## [Ejercicio propuesto A]
Cite sin alteración alguna las líneas de los registros que comienzan en la que contiene "This screenshot has height=768, width=1360." y continúan hasta la que contiene "click(896, 53)", ambas incluidas.

## [Texto]
○ ○ ○ ○ ○ ○ ○

Domingo de la Sagrada Familia



Nuestro Dios apareció en el mundo y vivió entre los hombres”. Si lo crees, no lo digas sin asombro, y, si te asombras, no dejes de contemplar el misterio que has creído.
Considera el porqué de esa Navidad: entrarás en un abismo de amor, insondable como el abismo de Dios.
Mira en el espejo de esa Navidad: entrarás en un abismo de humildad, de pobreza, de debilidad, insondable como el abismo del hombre.
Considera lo que en esa Navidad se te ofrece: entrarás en el misterio de la justicia que tu corazón añora, de la paz que todo tu ser desea, de la alegría que cada sufrimiento te hace recordar, de una vida que sólo ese nacimiento puede revestir de inmortalidad.

○ ○ ○ ○ ○ ○ ○

## [Material proporcionado]
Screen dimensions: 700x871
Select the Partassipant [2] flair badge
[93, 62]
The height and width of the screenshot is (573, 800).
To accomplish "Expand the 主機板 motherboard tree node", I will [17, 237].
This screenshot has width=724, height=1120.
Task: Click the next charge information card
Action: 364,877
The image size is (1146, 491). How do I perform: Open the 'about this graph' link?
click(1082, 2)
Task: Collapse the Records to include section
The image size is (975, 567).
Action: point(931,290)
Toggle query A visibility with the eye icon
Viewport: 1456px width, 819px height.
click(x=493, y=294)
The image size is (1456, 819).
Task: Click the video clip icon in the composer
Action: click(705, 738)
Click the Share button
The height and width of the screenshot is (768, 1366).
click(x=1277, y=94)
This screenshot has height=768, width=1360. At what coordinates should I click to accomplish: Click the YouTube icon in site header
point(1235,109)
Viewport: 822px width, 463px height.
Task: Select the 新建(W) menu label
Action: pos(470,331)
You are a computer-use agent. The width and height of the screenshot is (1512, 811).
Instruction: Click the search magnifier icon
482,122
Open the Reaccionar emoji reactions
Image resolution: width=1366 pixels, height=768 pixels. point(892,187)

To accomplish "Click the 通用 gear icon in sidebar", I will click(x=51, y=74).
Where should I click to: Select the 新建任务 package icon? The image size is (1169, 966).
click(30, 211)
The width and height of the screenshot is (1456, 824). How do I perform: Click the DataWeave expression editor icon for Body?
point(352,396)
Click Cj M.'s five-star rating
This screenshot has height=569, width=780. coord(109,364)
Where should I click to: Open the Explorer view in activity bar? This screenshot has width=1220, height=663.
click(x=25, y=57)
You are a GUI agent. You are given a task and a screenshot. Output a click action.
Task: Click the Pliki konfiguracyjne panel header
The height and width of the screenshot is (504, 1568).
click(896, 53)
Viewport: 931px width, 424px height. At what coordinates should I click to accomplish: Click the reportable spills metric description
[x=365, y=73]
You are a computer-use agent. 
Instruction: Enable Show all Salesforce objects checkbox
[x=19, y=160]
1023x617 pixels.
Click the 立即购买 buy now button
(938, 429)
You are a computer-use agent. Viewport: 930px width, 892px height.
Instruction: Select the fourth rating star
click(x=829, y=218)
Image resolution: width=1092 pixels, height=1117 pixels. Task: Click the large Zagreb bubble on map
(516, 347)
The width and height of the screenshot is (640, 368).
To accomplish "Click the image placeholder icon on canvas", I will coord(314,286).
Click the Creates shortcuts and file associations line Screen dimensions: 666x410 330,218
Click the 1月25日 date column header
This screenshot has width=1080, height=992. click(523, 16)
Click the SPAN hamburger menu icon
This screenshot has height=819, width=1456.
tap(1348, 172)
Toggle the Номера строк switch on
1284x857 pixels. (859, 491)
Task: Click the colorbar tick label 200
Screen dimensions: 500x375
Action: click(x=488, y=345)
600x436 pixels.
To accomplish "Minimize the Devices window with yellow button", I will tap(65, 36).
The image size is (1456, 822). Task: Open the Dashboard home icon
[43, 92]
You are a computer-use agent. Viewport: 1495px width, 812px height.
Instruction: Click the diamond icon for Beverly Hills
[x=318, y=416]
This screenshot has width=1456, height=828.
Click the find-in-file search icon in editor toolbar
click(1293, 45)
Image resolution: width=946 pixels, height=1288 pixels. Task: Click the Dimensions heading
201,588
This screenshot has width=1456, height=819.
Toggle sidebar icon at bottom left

○ ○ ○ ○ ○ ○ ○

## [Ejercicio propuesto B]
Transcriba fielmente el pasaje de la reflexión sobre la Navidad que comienza en "Domingo de la" y continúa hasta "revestir de inmortalidad.".

## [Respuesta final A]
This screenshot has height=768, width=1360. At what coordinates should I click to accomplish: Click the YouTube icon in site header
point(1235,109)
Viewport: 822px width, 463px height.
Task: Select the 新建(W) menu label
Action: pos(470,331)
You are a computer-use agent. The width and height of the screenshot is (1512, 811).
Instruction: Click the search magnifier icon
482,122
Open the Reaccionar emoji reactions
Image resolution: width=1366 pixels, height=768 pixels. point(892,187)

To accomplish "Click the 通用 gear icon in sidebar", I will click(x=51, y=74).
Where should I click to: Select the 新建任务 package icon? The image size is (1169, 966).
click(30, 211)
The width and height of the screenshot is (1456, 824). How do I perform: Click the DataWeave expression editor icon for Body?
point(352,396)
Click Cj M.'s five-star rating
This screenshot has height=569, width=780. coord(109,364)
Where should I click to: Open the Explorer view in activity bar? This screenshot has width=1220, height=663.
click(x=25, y=57)
You are a GUI agent. You are given a task and a screenshot. Output a click action.
Task: Click the Pliki konfiguracyjne panel header
The height and width of the screenshot is (504, 1568).
click(896, 53)

## [Respuesta final B]
Domingo de la Sagrada Familia



Nuestro Dios apareció en el mundo y vivió entre los hombres”. Si lo crees, no lo digas sin asombro, y, si te asombras, no dejes de contemplar el misterio que has creído.
Considera el porqué de esa Navidad: entrarás en un abismo de amor, insondable como el abismo de Dios.
Mira en el espejo de esa Navidad: entrarás en un abismo de humildad, de pobreza, de debilidad, insondable como el abismo del hombre.
Considera lo que en esa Navidad se te ofrece: entrarás en el misterio de la justicia que tu corazón añora, de la paz que todo tu ser desea, de la alegría que cada sufrimiento te hace recordar, de una vida que sólo ese nacimiento puede revestir de inmortalidad.